Renaissance Redux
This weekend is the last chance to see “Pour Your Body Out,” the new Pipilotti Rist video installation at MoMA.
It’s not perfect, it’s not even great but it is bold and it reaches even if it doesn’t grasp, and it’s provocative in a number of ways, and it’s worth seeing. Rist’s MoMA commissioned, site-specific installation doesn’t relate to the museum’s atrium space or set up a dialogue with it the way the recent Olafur Eliasson free-swinging by virtue of it’s own essence fan by did, but it certainly transforms the space. The artist has created a lush and warming colorful, almost baroque, womb at the heart of an ice-cold, white walled, grey steel and glass skinned modernist box which is something in and of itself.
And it’s big, 7,354 cubic meters, a panorama of moving imagery 25 feet high and 200 feet across in almost every direction. Big doesn’t necessarily mean better, but it does mean something. There is something to big; think of big deal, big idea, talk big, think big, make it big, go over big, in a big way. To stand or lay around in the big room on the big sofa on the big rug that’s part and parcel of “Pour Your Body Out”, while giant floating dripping bodies, or giant green strawberries, or giant bubbling pits of pinky liquid, or giant monstrous wild boars traverse the four walls two stories high is surely curious. The big scale dictated slowing the speed so nothing happens in real time. It’s not quite slo-mo, but slow enough that the lush organic forms creepily morph into close ups of facial pores in the dreamiest of ways.
Of course one of the problems with big is that there’s always bigger, and in fact I immediately wanted that. Why weren’t the walls of the uppermost floors were also covered with video images? Why not seventy-foot wild boars peeking through one hundred foot grasses, and eighty-foot high feets sloshing through muddy puddles the size of Rhode Island, and psychedelic flora and fauna the size of houses floating from two hundred foot heights?

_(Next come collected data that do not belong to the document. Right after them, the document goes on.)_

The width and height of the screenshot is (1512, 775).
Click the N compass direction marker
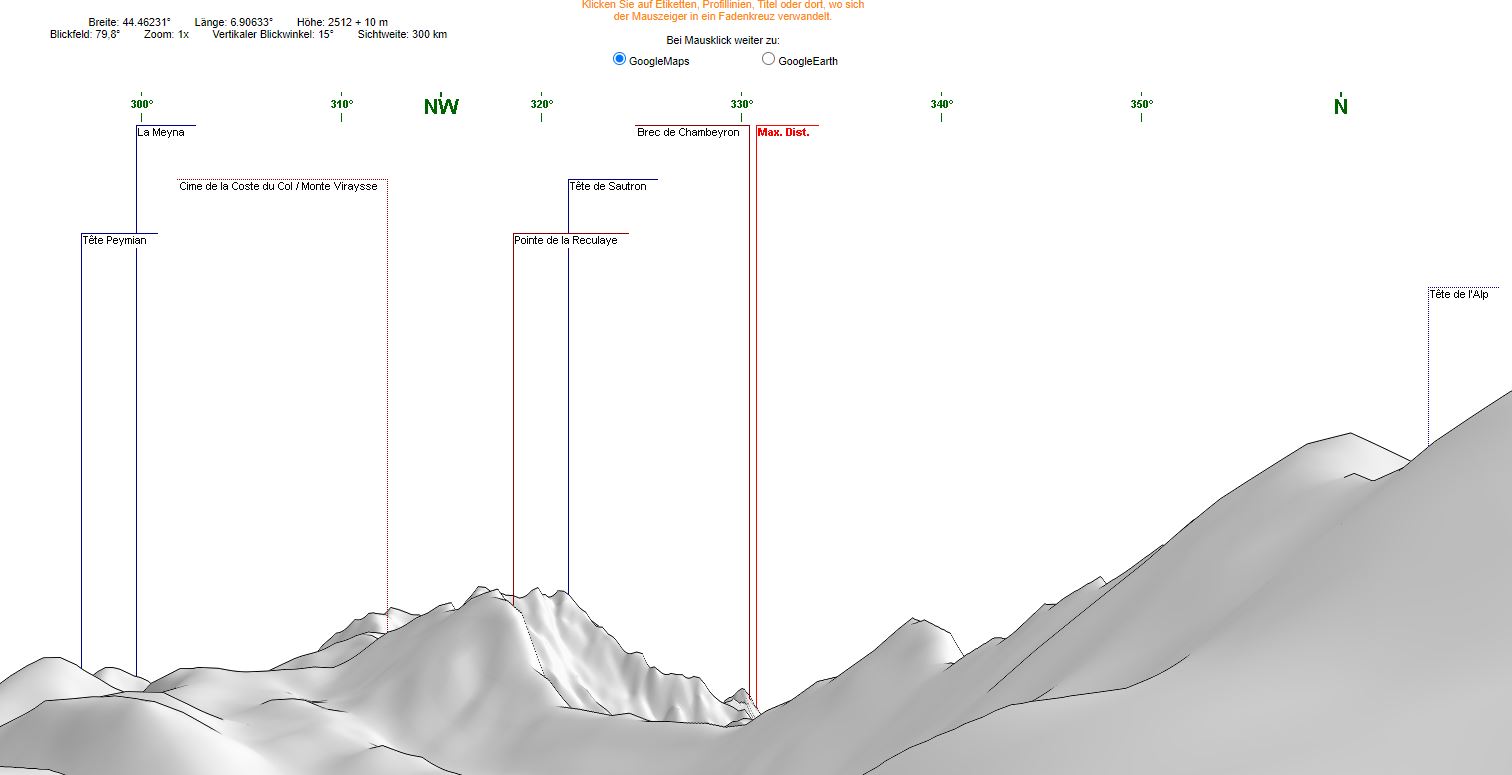(x=1340, y=107)
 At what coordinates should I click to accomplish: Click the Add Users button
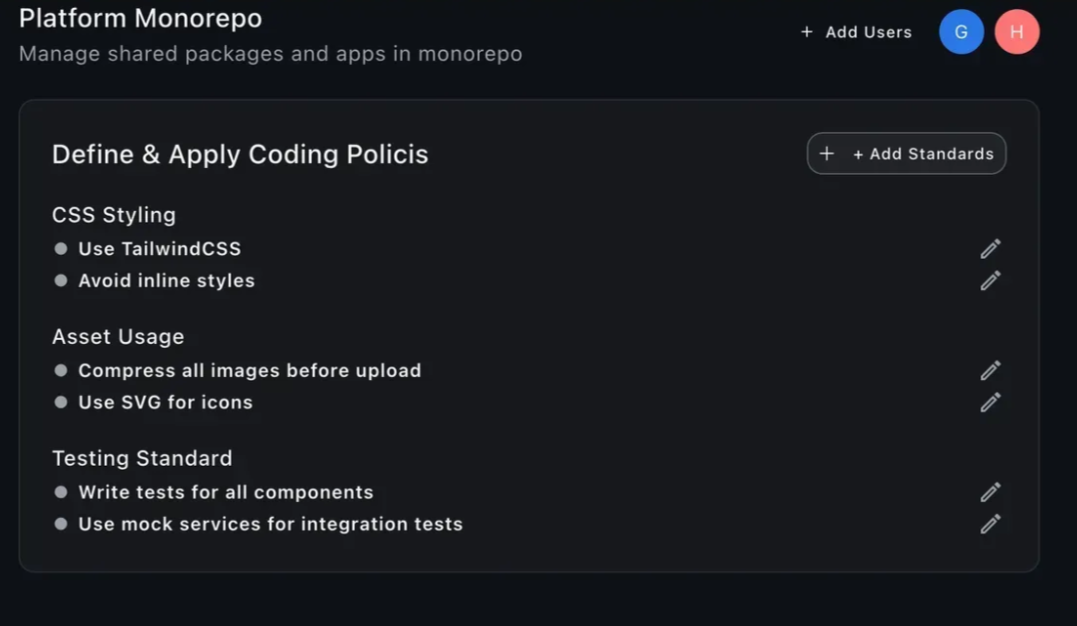857,32
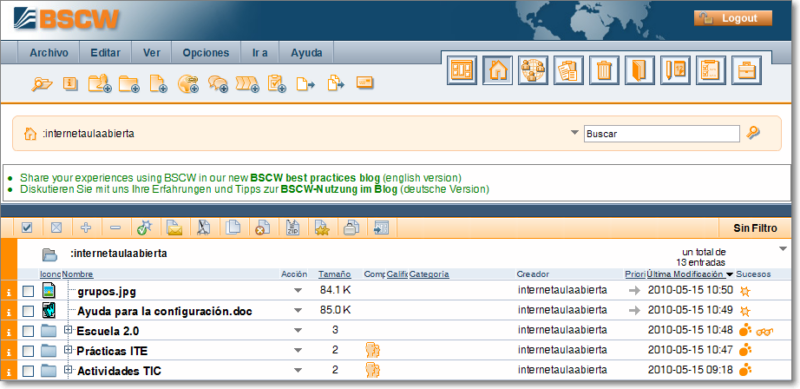Image resolution: width=800 pixels, height=389 pixels.
Task: Tick the checkbox for Escuela 2.0 folder
Action: point(29,331)
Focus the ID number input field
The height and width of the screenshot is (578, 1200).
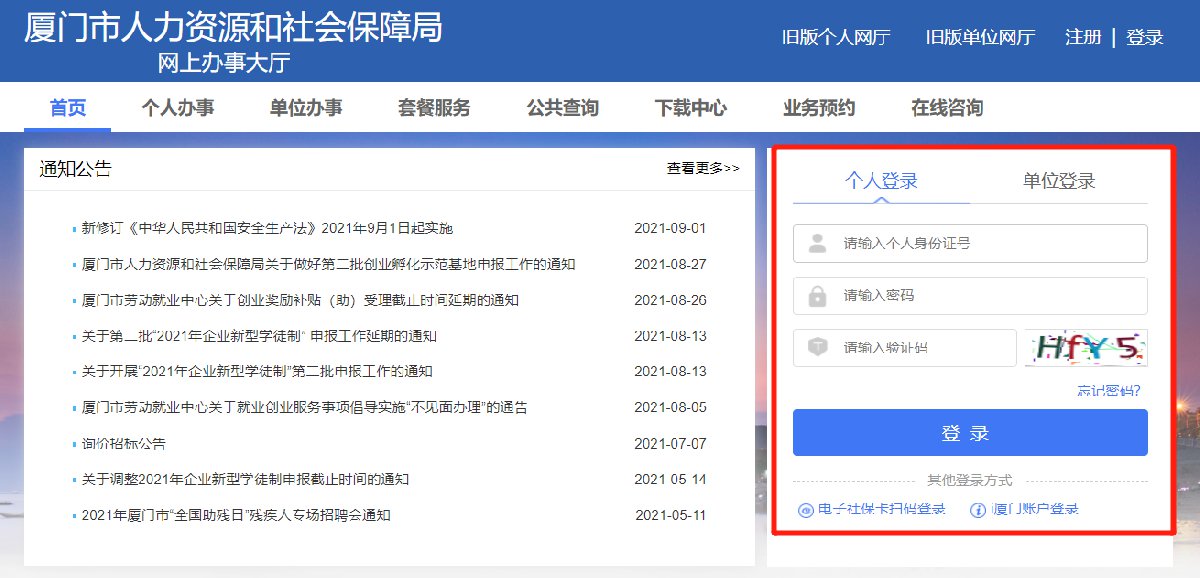(x=990, y=243)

No doubt the imagery was meant to provoke and it does. For me it most provoked thoughts of a slightly-almost R rated version of Bugdom, the third-person action platform computer game developed and published by Pangea Software. Like In Bugdom, there’s a mesmerizing sound track. The “Pour Your Body Out” sound piece composed by Anders Guggisberg loops at a slightly shorter time frame than the video so at no time does the image and sound match-up repeat. Bugdom doesn’t have that but it is also set in a garden or outdoor bug kingdom. There the goal is to help a pillbug named Rollie McFly defeat evil fire ants, free imprisoned ladybugs, and restore peace and tranquility to the wonderful world of Bugdom. In “Pour Your Body Out” unlike in Bugdom, it’s not obvious who the protagonist is, though you get the sense that there is a one; nor is the through line clear, but there is something Stanislavskian or at least psychophysical about the entire experience.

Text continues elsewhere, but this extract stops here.